In 1 Samuel 18 we see that "Jonathan made (cut) a
covenant with David because he loved him as himself. And Jonathan stripped
himself of the robe that was on him and gave it to David, with his armor,
including his sword and his bow and his belt.
Building Covenant
Commitment
The key to living covenant-conscious in marriage is to be
rooted in the understanding in the only model for it: The marriage between
Christ and His church, His bride. This marriage relationship is based on grace.
It is not about a love that is only for the deserving.
Christ wooed his bride, the church, by grace, obtains her
for his own by grace, sustains her by grace, and perfected her for himself by
grace. All the way it is grace, the church could never have merited this
relationship.
Understanding this grace empowers husbands and wives to keep
their covenant by means of forgiveness and forbearance.
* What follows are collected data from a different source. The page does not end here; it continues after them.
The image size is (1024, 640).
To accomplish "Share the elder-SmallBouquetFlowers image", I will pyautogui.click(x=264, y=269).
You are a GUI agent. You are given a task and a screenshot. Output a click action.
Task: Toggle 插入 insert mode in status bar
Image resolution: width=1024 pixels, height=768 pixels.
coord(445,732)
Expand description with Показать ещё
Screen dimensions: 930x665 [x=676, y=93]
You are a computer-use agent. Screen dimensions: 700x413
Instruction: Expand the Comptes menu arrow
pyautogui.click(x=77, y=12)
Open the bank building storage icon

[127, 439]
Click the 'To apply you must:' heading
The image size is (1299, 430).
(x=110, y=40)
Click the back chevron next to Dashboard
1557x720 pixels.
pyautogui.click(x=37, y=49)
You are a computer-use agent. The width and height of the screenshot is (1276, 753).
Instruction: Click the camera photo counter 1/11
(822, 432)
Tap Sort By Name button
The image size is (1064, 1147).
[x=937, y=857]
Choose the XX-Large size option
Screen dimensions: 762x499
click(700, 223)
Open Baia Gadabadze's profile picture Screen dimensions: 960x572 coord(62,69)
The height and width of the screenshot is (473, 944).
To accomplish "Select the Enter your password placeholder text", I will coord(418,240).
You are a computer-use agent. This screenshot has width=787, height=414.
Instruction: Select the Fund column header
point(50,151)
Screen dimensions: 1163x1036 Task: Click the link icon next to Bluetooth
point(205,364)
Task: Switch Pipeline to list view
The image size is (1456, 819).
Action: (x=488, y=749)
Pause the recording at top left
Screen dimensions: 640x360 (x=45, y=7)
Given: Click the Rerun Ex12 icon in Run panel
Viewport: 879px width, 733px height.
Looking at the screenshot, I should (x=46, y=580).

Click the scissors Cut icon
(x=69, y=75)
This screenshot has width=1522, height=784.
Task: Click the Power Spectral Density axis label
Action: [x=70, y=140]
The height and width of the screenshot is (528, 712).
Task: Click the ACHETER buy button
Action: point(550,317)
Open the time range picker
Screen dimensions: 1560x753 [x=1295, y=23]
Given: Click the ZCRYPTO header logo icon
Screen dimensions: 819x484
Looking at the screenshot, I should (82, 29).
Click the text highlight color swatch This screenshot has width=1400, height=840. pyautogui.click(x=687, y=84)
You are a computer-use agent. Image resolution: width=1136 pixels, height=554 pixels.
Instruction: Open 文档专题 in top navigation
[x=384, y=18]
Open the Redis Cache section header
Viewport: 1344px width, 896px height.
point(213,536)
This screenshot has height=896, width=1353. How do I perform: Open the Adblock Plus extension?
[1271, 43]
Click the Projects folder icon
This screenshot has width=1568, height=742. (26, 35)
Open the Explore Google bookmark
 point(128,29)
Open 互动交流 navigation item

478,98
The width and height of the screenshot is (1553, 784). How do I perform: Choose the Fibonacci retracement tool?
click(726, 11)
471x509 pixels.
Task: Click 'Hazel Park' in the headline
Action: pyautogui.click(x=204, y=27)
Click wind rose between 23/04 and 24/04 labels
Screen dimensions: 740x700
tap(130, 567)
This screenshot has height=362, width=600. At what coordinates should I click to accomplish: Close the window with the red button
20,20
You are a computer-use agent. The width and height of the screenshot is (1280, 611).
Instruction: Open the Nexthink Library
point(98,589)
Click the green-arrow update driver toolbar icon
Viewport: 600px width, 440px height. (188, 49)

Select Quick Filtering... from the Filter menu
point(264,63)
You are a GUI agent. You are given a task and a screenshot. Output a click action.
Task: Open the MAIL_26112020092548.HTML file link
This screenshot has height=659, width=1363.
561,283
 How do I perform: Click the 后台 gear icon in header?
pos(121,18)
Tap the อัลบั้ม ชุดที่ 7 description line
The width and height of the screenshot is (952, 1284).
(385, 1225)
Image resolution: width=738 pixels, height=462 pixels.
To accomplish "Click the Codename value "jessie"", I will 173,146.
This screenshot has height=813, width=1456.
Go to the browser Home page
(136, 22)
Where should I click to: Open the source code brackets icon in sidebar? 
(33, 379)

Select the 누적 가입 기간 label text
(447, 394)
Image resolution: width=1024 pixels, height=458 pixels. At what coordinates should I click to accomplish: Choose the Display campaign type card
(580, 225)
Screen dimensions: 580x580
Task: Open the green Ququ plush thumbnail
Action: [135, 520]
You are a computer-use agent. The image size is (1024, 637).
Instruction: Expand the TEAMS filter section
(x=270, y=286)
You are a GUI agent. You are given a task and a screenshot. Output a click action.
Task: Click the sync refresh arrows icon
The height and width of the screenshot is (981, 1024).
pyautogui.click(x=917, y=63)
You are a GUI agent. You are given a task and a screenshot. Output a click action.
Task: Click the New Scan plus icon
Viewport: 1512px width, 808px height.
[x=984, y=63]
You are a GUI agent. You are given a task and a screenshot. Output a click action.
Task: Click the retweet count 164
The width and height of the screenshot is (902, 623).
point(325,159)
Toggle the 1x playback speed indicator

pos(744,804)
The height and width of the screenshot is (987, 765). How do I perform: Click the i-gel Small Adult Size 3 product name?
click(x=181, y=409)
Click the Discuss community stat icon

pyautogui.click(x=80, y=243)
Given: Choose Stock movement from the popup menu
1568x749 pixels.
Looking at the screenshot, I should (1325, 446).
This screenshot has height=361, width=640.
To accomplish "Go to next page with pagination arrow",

That emphasis is at the
heart of what grace is: treating people better than they deserve. The
husband does not love his wife because she respects him and she does not
respect him because he loves her. It gives and gives and finds life in it.
Both partners are to find themselves in the grace of the
Lord Jesus Christ. It is in His grace that can both supply joy and love to each
other for fulfillment. Resting on His grace teaches couples how to love and be
faithful in their covenant relationship. A performance driven relationship
cannot build up
proper covenant commitments towards each other.
A marriage relationship that is based on merit, law or
performance will subtly become a contract and cease to exist as a covenant. It is
in this covenant relationship that both parties can defend each other, groom
each other and raise each other into destiny. Grace supplies the empowerment
for this as this is what we have in Christ. It is a sworn oath that he will
never leave nor forsake us.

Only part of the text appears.